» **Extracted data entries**

==========

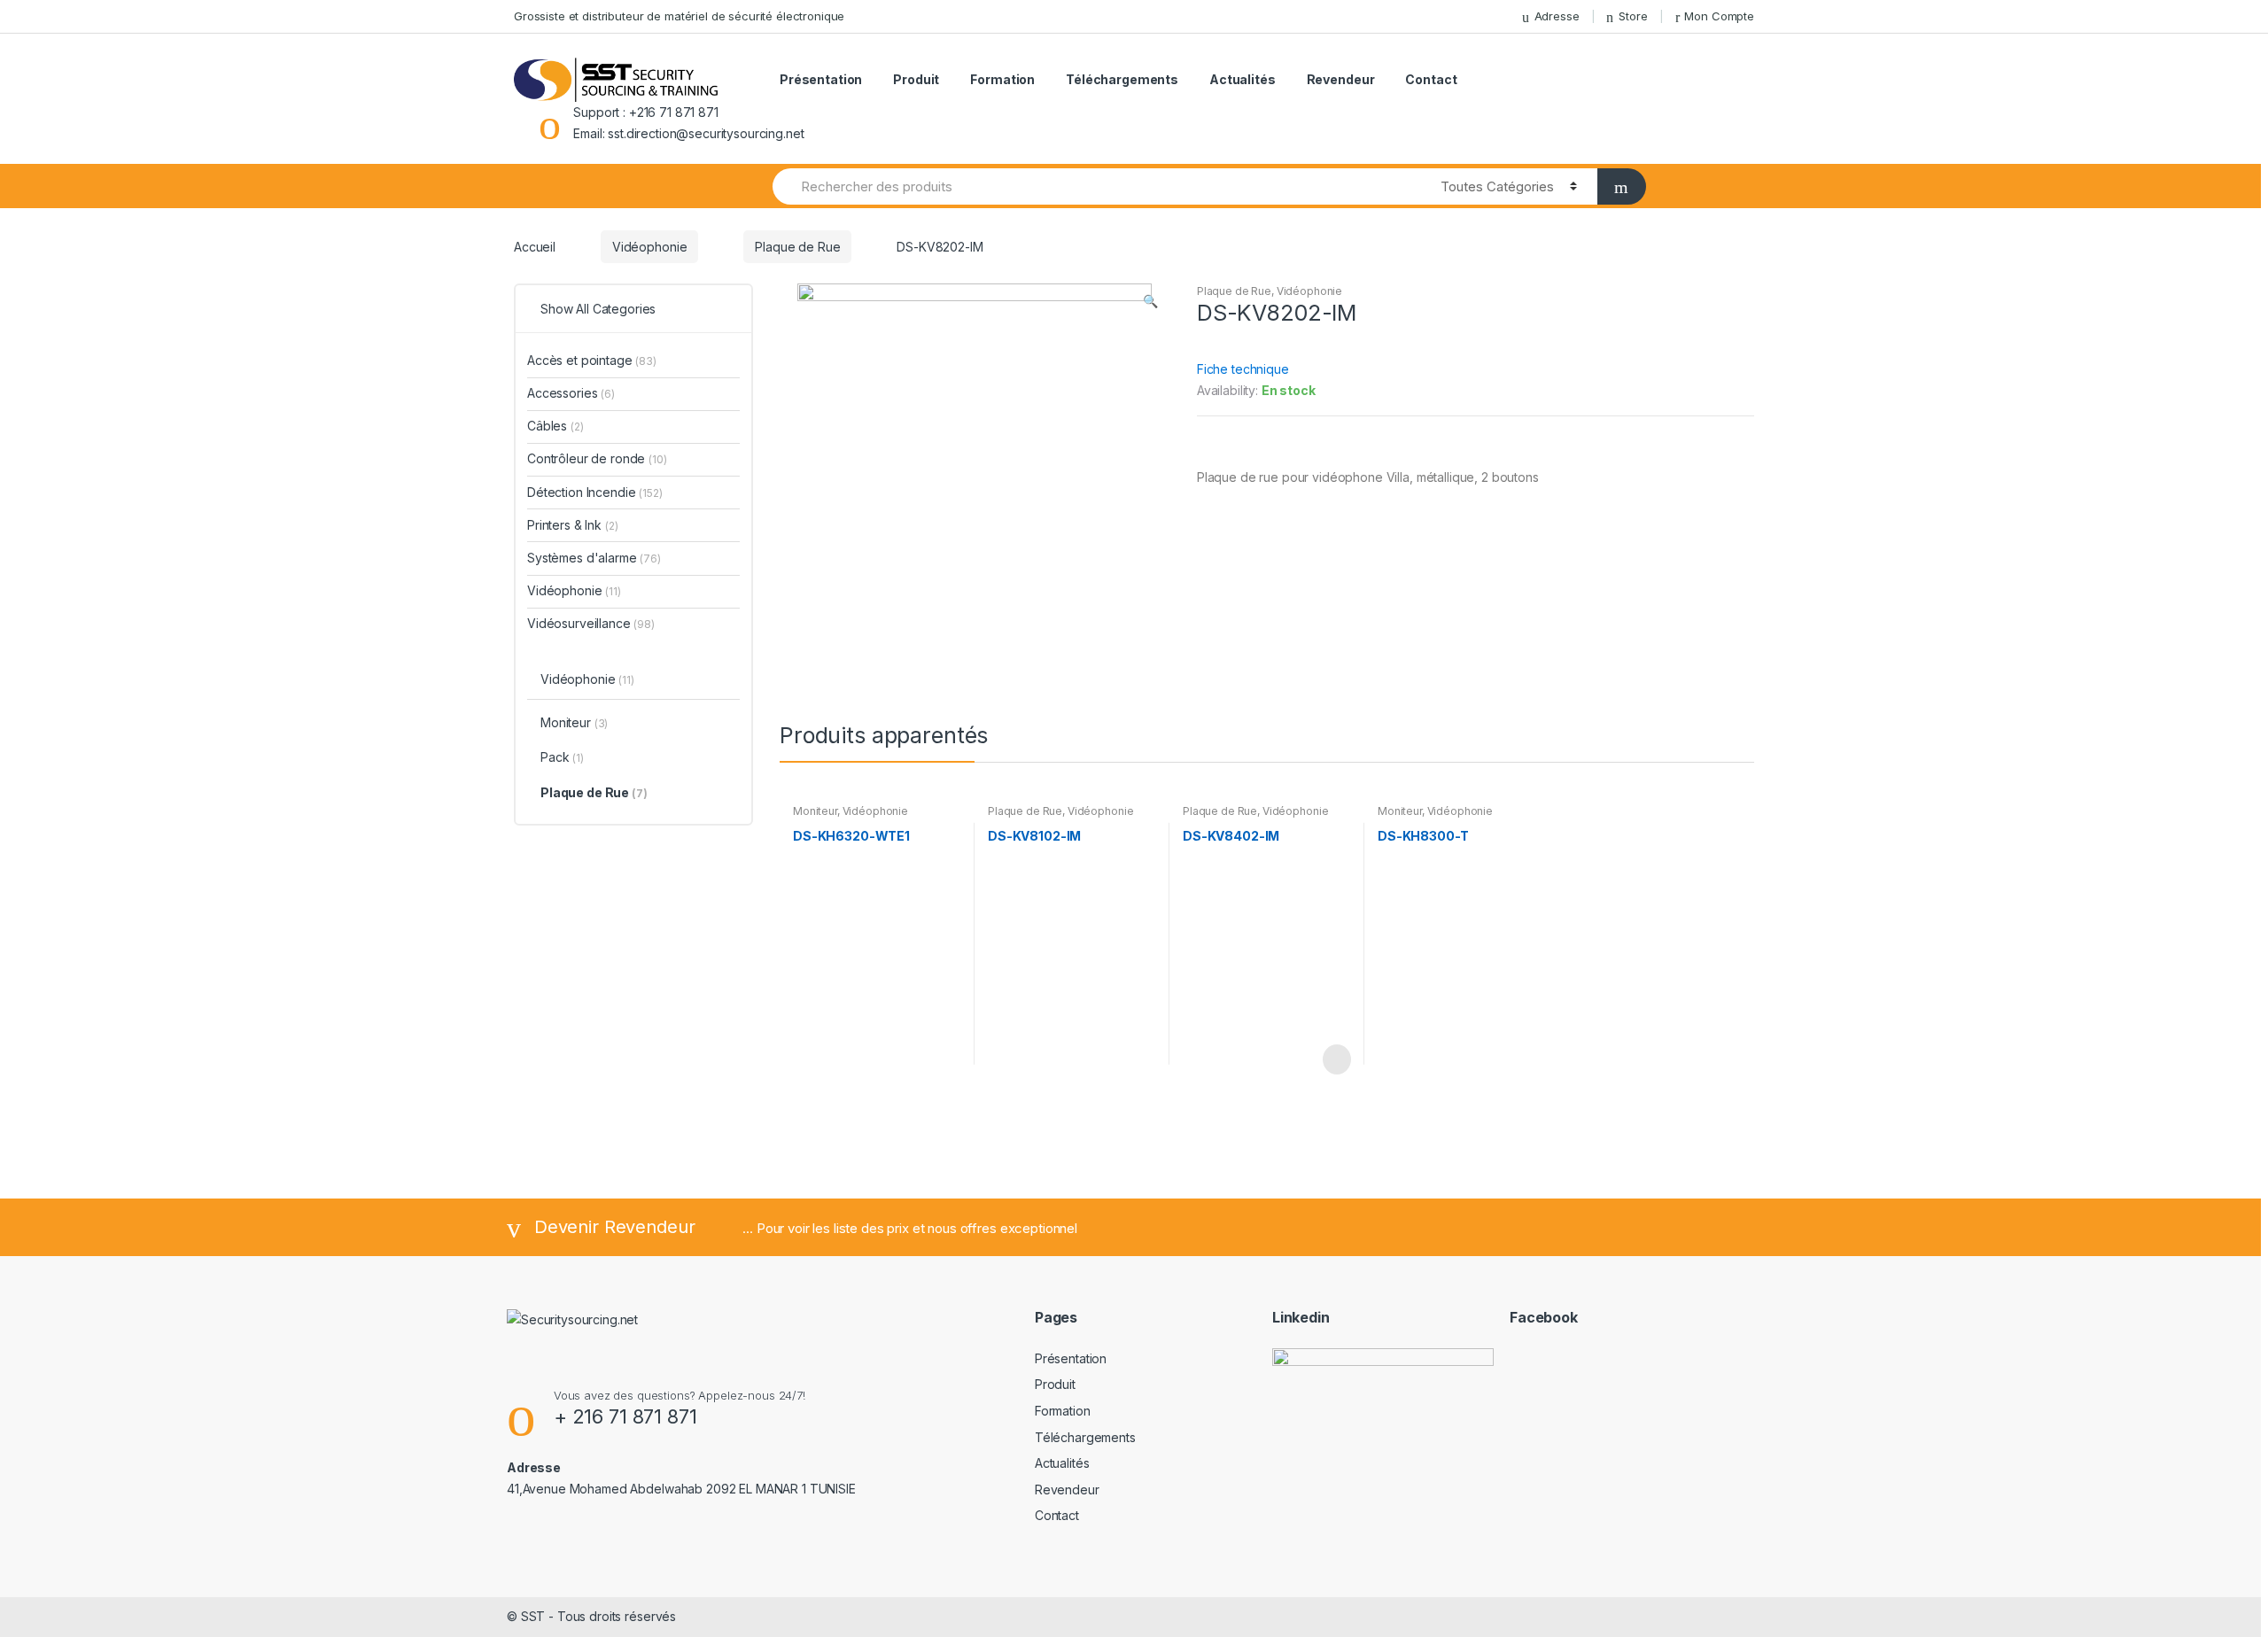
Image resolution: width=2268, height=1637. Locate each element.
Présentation (821, 79)
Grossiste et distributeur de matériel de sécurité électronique (679, 16)
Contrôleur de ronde (597, 458)
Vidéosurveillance (591, 623)
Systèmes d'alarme (594, 557)
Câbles (555, 425)
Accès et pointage (591, 360)
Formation (1002, 79)
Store (1633, 16)
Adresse (1557, 16)
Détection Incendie (595, 492)
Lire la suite (1335, 1059)
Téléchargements (1122, 79)
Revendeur (1341, 79)
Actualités (1242, 79)
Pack (562, 756)
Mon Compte (1719, 16)
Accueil (534, 246)
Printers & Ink (572, 524)
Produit (916, 79)
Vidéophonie (649, 246)
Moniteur (815, 811)
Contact (1430, 79)
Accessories (571, 392)
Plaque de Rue (797, 246)
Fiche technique (1243, 368)
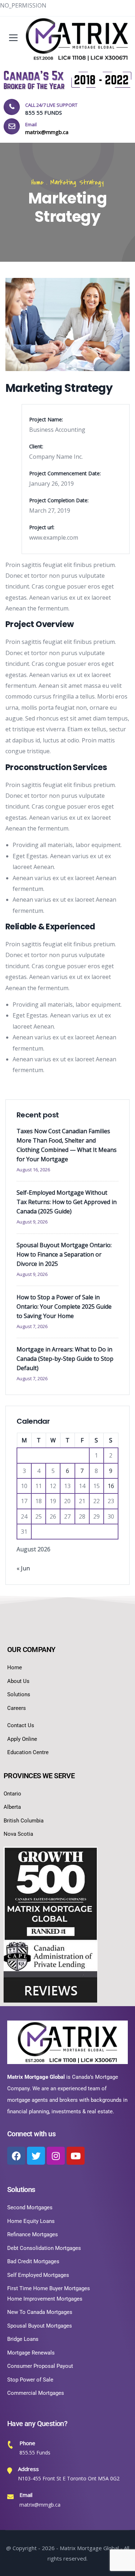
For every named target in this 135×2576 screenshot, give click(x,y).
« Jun (23, 1568)
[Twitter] (36, 2156)
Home (37, 182)
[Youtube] (76, 2156)
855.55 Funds (34, 2452)
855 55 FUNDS (43, 112)
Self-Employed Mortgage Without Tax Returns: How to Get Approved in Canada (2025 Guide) (67, 1202)
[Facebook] (16, 2156)
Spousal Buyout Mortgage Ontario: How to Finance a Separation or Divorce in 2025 (64, 1254)
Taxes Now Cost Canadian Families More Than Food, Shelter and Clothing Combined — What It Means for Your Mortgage (67, 1145)
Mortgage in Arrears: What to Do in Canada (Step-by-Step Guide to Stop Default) (65, 1358)
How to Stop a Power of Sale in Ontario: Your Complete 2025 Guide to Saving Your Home (64, 1306)
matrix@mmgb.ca (39, 2504)
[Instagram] (56, 2156)
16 (111, 1486)
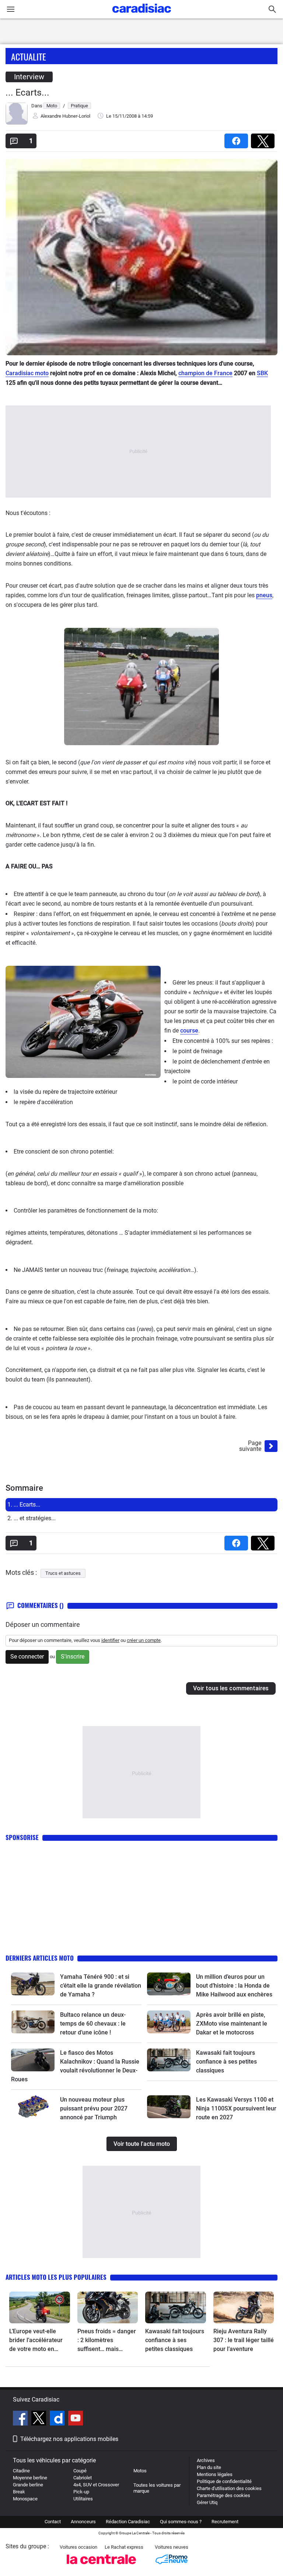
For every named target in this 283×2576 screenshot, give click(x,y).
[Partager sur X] (264, 138)
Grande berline (28, 2484)
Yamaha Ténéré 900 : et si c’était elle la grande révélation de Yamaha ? (100, 1985)
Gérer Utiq (207, 2502)
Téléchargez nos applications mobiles (69, 2438)
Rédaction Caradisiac (128, 2521)
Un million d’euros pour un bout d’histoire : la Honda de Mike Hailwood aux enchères (234, 1985)
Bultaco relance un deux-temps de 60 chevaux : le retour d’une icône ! (93, 2023)
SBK (262, 373)
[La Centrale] (101, 2566)
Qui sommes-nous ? (181, 2521)
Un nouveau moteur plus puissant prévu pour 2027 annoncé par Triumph (93, 2108)
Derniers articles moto (40, 1958)
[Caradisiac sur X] (39, 2419)
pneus (264, 595)
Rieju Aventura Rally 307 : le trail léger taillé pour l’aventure (243, 2340)
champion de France (205, 373)
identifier (110, 1640)
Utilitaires (83, 2498)
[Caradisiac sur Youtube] (75, 2419)
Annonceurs (83, 2521)
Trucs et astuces (63, 1573)
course (189, 1030)
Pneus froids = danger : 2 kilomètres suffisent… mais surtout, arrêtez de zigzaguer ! (106, 2341)
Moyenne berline (30, 2477)
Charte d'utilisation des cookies (229, 2488)
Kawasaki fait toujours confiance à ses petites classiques (226, 2061)
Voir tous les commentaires (231, 1688)
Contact (53, 2521)
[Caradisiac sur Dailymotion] (58, 2419)
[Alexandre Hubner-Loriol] (17, 123)
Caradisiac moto (27, 373)
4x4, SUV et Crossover (96, 2484)
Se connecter (27, 1656)
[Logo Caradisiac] (141, 15)
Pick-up (81, 2491)
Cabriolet (82, 2477)
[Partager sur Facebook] (237, 138)
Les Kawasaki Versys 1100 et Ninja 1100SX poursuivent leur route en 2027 (236, 2108)
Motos (140, 2470)
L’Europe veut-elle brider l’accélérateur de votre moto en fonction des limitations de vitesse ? (39, 2341)
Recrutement (225, 2521)
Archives (206, 2460)
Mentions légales (215, 2474)
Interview (29, 76)
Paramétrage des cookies (223, 2495)
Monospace (25, 2498)
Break (19, 2491)
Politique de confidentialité (224, 2481)
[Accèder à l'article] (33, 1983)
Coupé (80, 2470)
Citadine (21, 2470)
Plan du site (209, 2467)
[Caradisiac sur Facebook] (21, 2419)
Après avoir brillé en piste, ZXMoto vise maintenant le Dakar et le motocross (231, 2023)
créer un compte (144, 1640)
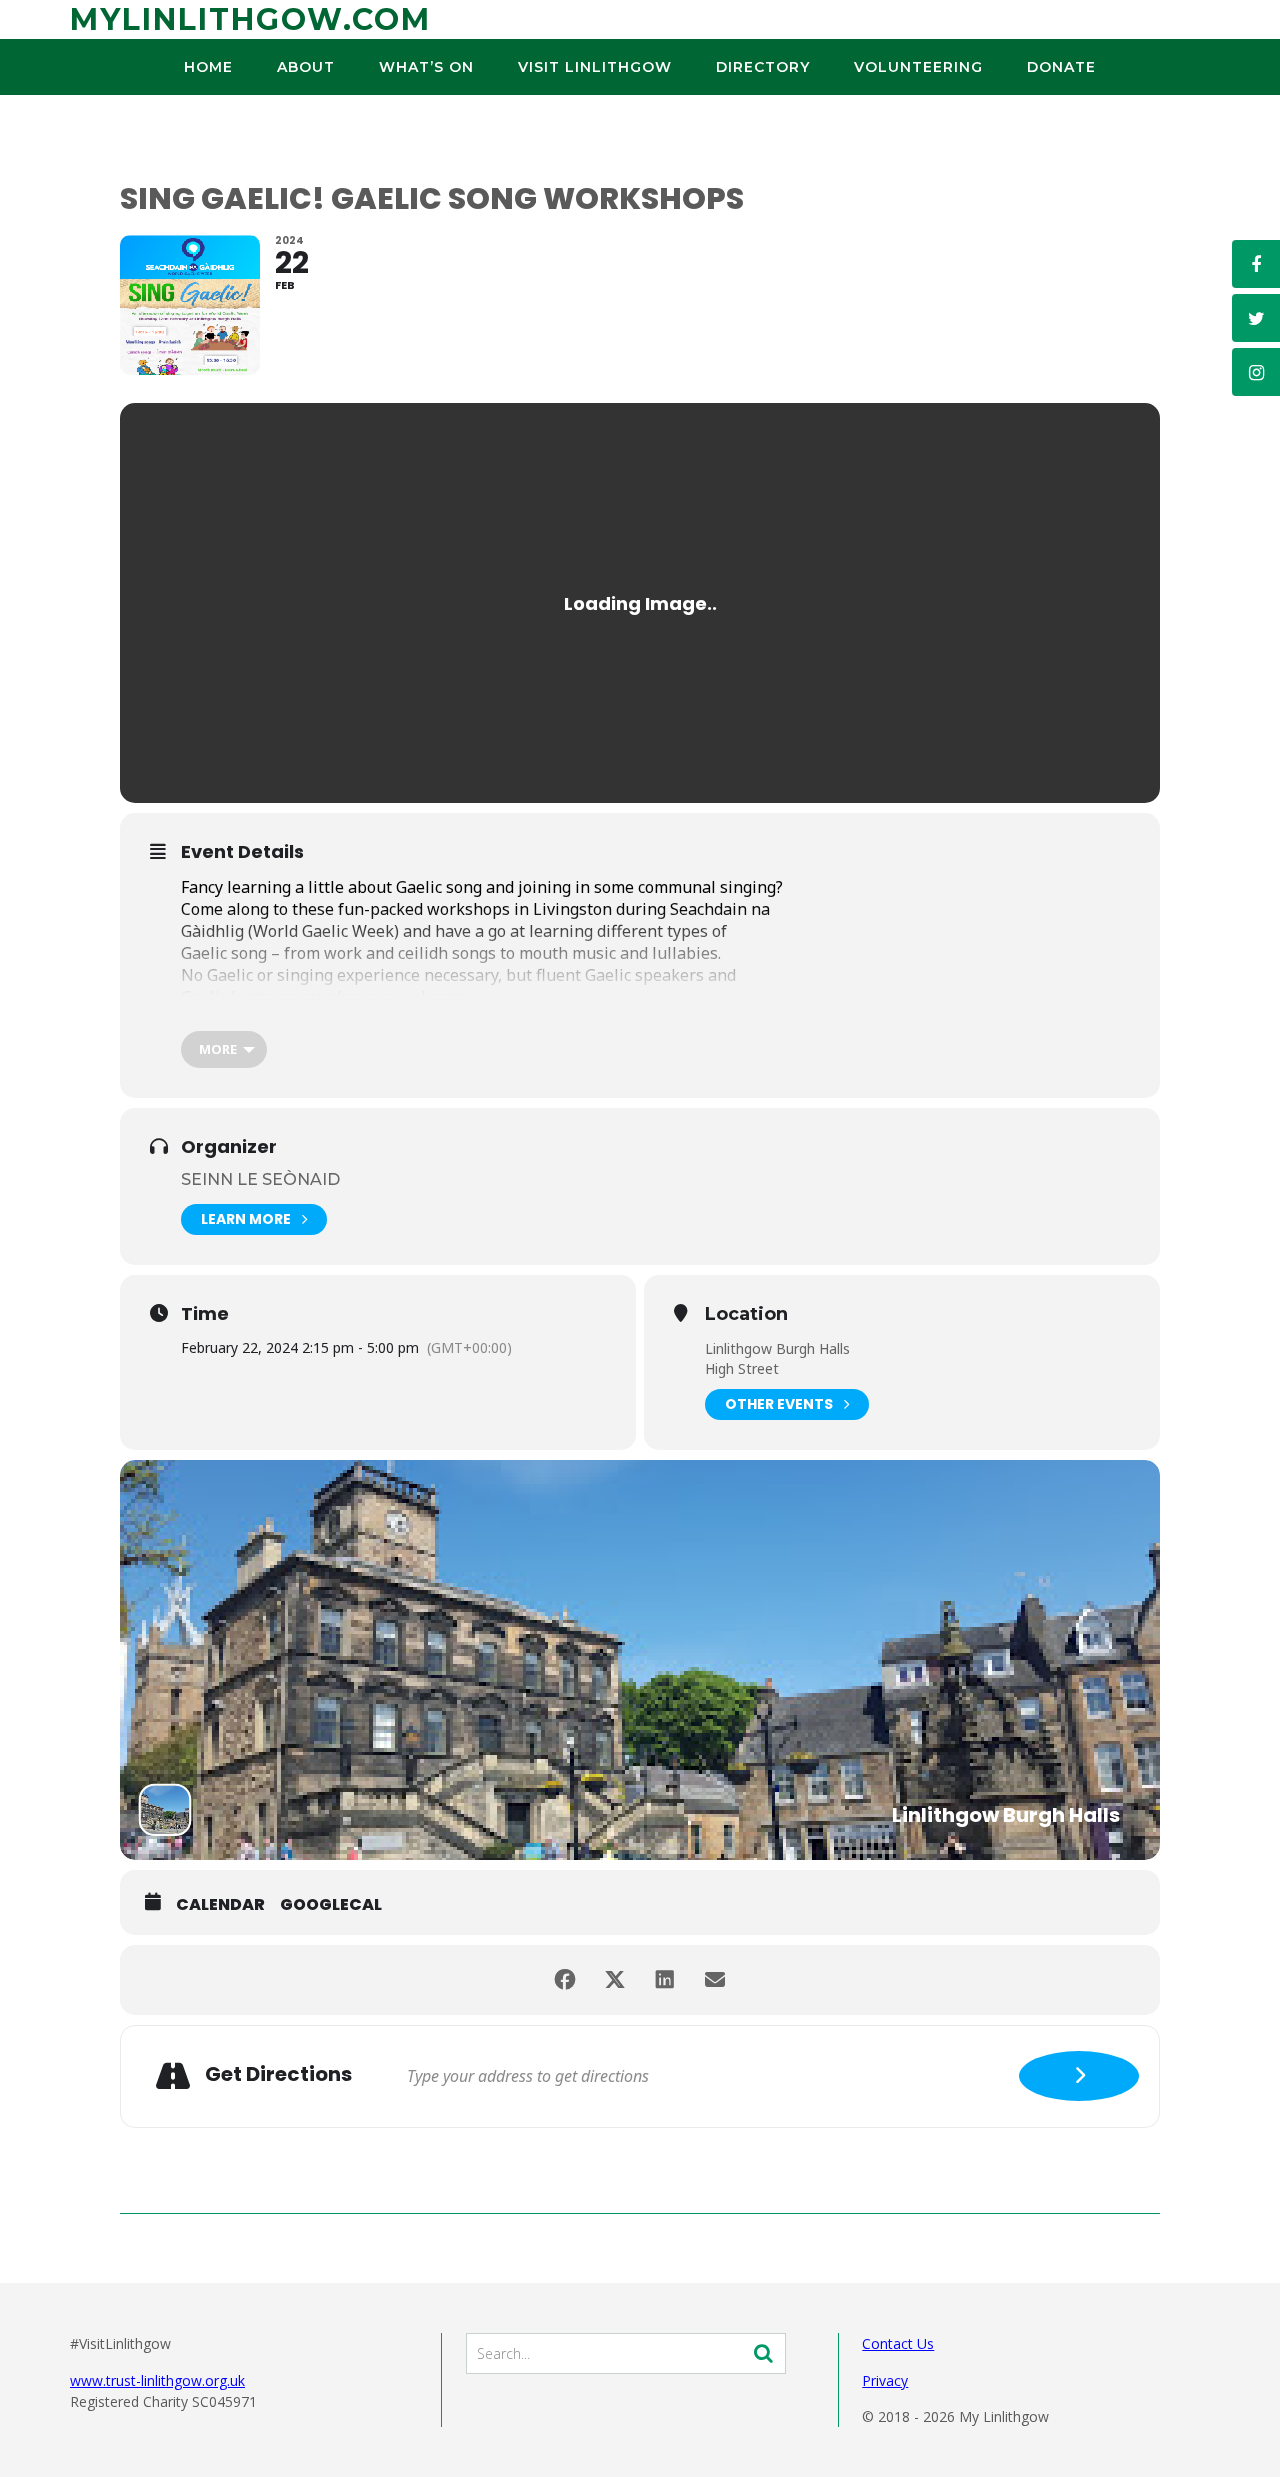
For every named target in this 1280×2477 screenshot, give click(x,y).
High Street (742, 1368)
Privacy (885, 2380)
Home (208, 67)
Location (746, 1315)
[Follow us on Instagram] (1256, 372)
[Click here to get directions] (1079, 2076)
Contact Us (898, 2343)
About (306, 67)
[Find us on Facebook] (1256, 264)
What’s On (426, 67)
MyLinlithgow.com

==========

» **Problem description**
Please extract exactly the lines of the data, from the first through the line containing "Qui sommes-nous ? (181, 2521)", and add no pictures to the copy.

» **Result for this task**
Image resolution: width=2268, height=1637. Locate each element.
Présentation (821, 79)
Grossiste et distributeur de matériel de sécurité électronique (679, 16)
Contrôleur de ronde (597, 458)
Vidéosurveillance (591, 623)
Systèmes d'alarme (594, 557)
Câbles (555, 425)
Accès et pointage (591, 360)
Formation (1002, 79)
Store (1633, 16)
Adresse (1557, 16)
Détection Incendie (595, 492)
Lire la suite (1335, 1059)
Téléchargements (1122, 79)
Revendeur (1341, 79)
Actualités (1242, 79)
Pack (562, 756)
Mon Compte (1719, 16)
Accueil (534, 246)
Printers & Ink (572, 524)
Produit (916, 79)
Vidéophonie (649, 246)
Moniteur (815, 811)
Contact (1430, 79)
Accessories (571, 392)
Plaque de Rue (797, 246)
Fiche technique (1243, 368)
For every named target in this 135×2576 screenshot, give click(x,y).
« Jun (23, 1568)
[Twitter] (36, 2156)
Home (37, 182)
[Youtube] (76, 2156)
855.55 Funds (34, 2452)
855 55 FUNDS (43, 112)
Self-Employed Mortgage Without Tax Returns: How to Get Approved in Canada (2025 Guide) (67, 1202)
[Facebook] (16, 2156)
Spousal Buyout Mortgage Ontario: How to Finance a Separation or Divorce in 2025 (64, 1254)
Taxes Now Cost Canadian Families More Than Food, Shelter and Clothing Combined — What It Means for Your Mortgage (67, 1145)
Mortgage in Arrears: What to Do in Canada (Step-by-Step Guide to Stop Default) (65, 1358)
How to Stop a Power of Sale in Ontario: Your Complete 2025 Guide to Saving Your Home (64, 1306)
matrix@mmgb.ca (39, 2504)
[Instagram] (56, 2156)
16 (111, 1486)
For every named target in this 283×2576 screenshot, give click(x,y).
[Partager sur X] (264, 138)
Grande berline (28, 2484)
Yamaha Ténéré 900 : et si c’était elle la grande révélation de Yamaha ? (100, 1985)
Gérer Utiq (207, 2502)
Téléchargez nos applications mobiles (69, 2438)
Rédaction Caradisiac (128, 2521)
Un million d’euros pour un bout d’histoire : la Honda de Mike Hailwood aux enchères (234, 1985)
Bultaco relance un deux-temps de 60 chevaux : le retour d’une icône ! (93, 2023)
SBK (262, 373)
[La Centrale] (101, 2566)
Qui sommes-nous ? (181, 2521)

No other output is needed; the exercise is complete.